Start Passage
- Born: November 8, 1980 (age 45) Johnson City, Tennessee
- Origin: Pittsburgh, Pennsylvania
- Genres: Folk, Rock
- Occupation: Singer-songwriter
- Instruments: Voice, guitar, piano, viola
- Years active: 2004–present
- Label: Shimmy-Disc
- Website: emilyrodgers.com

= Emily Rodgers =

American singer-songwriter

Emily Rodgers is an American singer-songwriter and multi-instrumentalist. She is signed to Shimmy-Disc, which is owned and operated by noted indie producer Kramer, with whom she has worked for over a decade. Her music has been compared to Cat Power, Mazzy Star, Cowboy Junkies, Songs: Ohia, and Tara Jane O’Neil.

Rodgers grew up in Elkhart, Indiana, and attended Goshen College, where she studied English and began writing music and performing. In 2003, she moved to Pittsburgh, Pennsylvania, where she honed her craft and began performing in earnest. She released her first album in 2005, which was described as “post-rural, ethereal alt-country drenched in primo melancholy and reverb”.

In 2008, Rodgers was approached by legendary indie producer Kramer, who is known for having produced Galaxie-500, Daniel Johnston, Low, Will Oldham, and Half Japanese. That same year, she signed to Misra Records, which was home to Great Lake Swimmers, Centro-matic, and Shearwater. In 2009, Misra released Rodgers’ second album, Bright Day, which she debuted at the label's South by Southwest Music Festival showcase. In 2016, Rodgers released her third album, Two Years, on Misra, again with Kramer at the helm.
End Passage
Start Records supplied
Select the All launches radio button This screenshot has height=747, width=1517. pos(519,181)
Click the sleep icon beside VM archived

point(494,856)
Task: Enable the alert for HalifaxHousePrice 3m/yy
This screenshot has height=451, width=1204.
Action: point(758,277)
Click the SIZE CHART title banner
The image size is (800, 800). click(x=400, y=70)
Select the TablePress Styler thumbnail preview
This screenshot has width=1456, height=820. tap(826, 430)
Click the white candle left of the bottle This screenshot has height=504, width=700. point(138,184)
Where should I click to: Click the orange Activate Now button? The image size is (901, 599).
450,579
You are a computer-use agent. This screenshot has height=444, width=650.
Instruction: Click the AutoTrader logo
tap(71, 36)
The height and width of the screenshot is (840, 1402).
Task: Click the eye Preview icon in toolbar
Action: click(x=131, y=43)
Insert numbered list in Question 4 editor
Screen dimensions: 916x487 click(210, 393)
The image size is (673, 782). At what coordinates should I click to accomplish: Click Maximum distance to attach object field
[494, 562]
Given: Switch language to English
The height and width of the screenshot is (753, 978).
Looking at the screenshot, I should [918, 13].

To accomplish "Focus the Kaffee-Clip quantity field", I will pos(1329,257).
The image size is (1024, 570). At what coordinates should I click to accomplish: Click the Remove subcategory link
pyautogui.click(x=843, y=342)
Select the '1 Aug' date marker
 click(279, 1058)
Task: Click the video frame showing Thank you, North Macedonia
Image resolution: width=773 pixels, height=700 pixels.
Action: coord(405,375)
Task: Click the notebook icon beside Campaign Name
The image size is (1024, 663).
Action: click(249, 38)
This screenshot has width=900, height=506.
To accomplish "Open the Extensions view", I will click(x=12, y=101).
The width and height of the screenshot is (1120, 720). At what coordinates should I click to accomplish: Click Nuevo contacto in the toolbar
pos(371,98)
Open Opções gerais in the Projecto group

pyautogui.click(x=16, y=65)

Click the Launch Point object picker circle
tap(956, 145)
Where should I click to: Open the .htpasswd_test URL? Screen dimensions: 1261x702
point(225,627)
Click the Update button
End Records supplied
■ **Directions for this task**: Condense the paragraph beginning "Rodgers grew up in Elkhart" from the Emily Rodgers article into a short bulleted list that keeps its main facts.

■ **Output**:
- Grew up in Elkhart, Indiana
- Studied English at Goshen College, where she started writing music and performing
- Moved to Pittsburgh, Pennsylvania, in 2003 and began performing in earnest
- Released her first album in 2005, described as "post-rural, ethereal alt-country drenched in primo melancholy and reverb"